▶ [Exercise instructions]: If a line in the listing includes the word "agent", copy it out.

▶ [Given records]:
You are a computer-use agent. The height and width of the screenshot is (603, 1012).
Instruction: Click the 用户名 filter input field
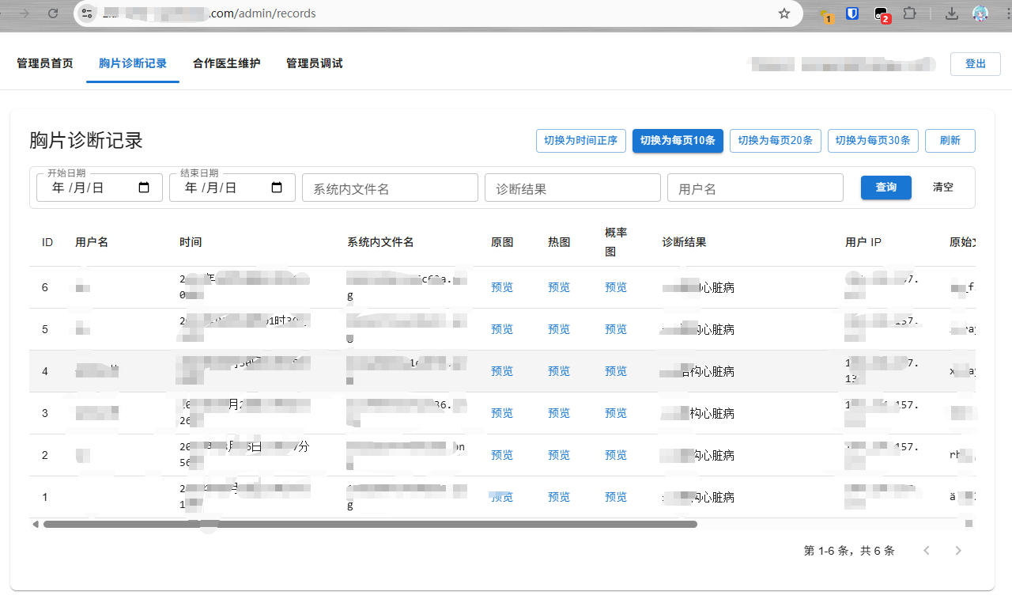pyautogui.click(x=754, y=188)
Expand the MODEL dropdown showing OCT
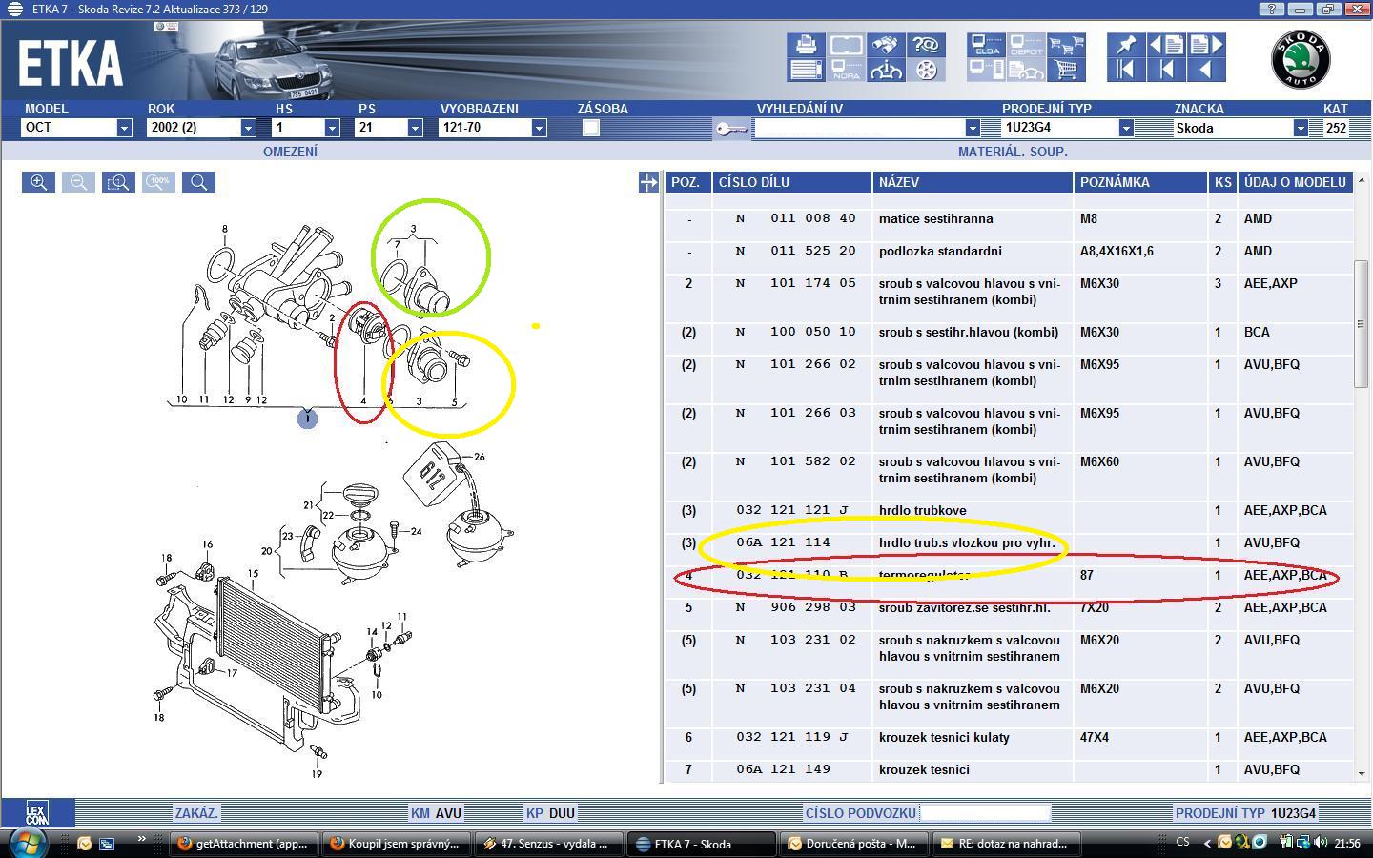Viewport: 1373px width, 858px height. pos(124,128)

--

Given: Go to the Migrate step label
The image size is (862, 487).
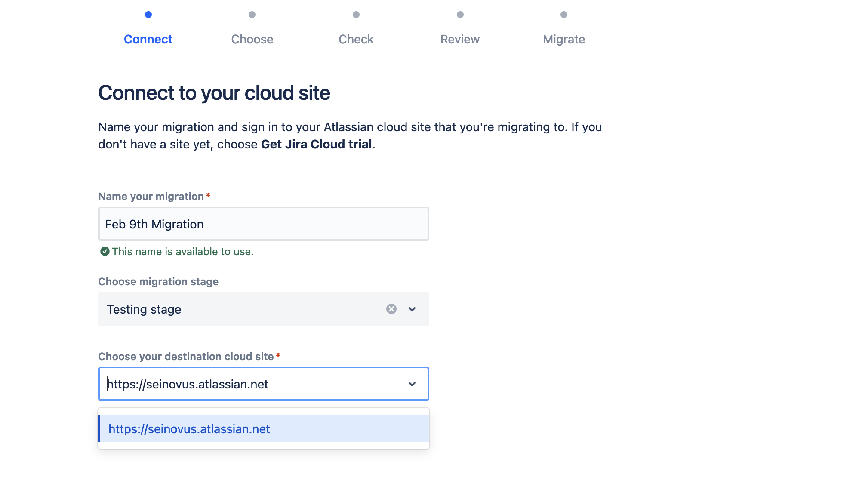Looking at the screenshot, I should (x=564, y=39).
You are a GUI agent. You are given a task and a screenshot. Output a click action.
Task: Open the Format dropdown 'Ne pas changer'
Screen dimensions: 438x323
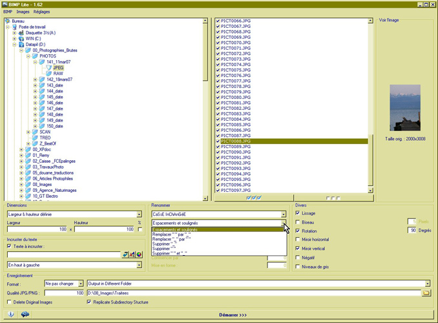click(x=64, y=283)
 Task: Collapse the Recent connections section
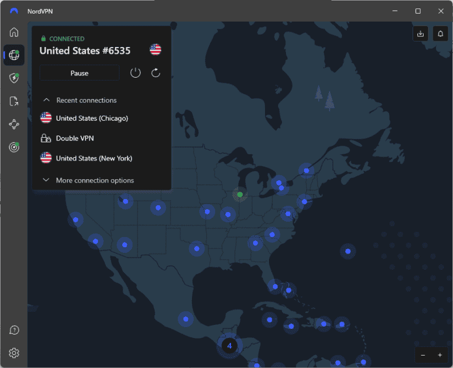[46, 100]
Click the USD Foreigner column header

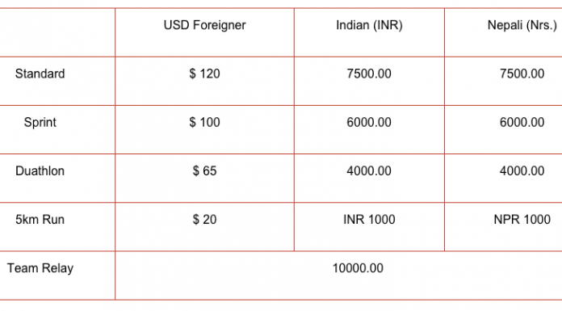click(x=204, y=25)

---

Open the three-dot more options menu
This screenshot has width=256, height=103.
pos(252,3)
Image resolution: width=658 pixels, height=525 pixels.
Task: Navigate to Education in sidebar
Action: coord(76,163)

▶ [Solution]:
You are a computer-use agent. The height and width of the screenshot is (603, 1012).
You are a GUI agent. You are given a task and a screenshot. Output a click action.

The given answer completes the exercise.